> [TASK DIRECTIONS]
Check every line below for the word "dimensions" and copy the ones that have it.

> [Stored data]
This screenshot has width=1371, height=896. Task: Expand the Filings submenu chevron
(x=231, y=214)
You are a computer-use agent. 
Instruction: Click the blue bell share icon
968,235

==

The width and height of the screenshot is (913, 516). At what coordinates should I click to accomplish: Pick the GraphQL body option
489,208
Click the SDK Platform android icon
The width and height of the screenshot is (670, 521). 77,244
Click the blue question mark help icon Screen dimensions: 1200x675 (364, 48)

* * *

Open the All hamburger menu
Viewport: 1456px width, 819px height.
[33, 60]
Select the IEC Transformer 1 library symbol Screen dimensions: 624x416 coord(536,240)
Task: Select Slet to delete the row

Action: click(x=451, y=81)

> [RESPONSE AREA]
Click the blue question mark help icon Screen dimensions: 1200x675 (364, 48)
Select the IEC Transformer 1 library symbol Screen dimensions: 624x416 coord(536,240)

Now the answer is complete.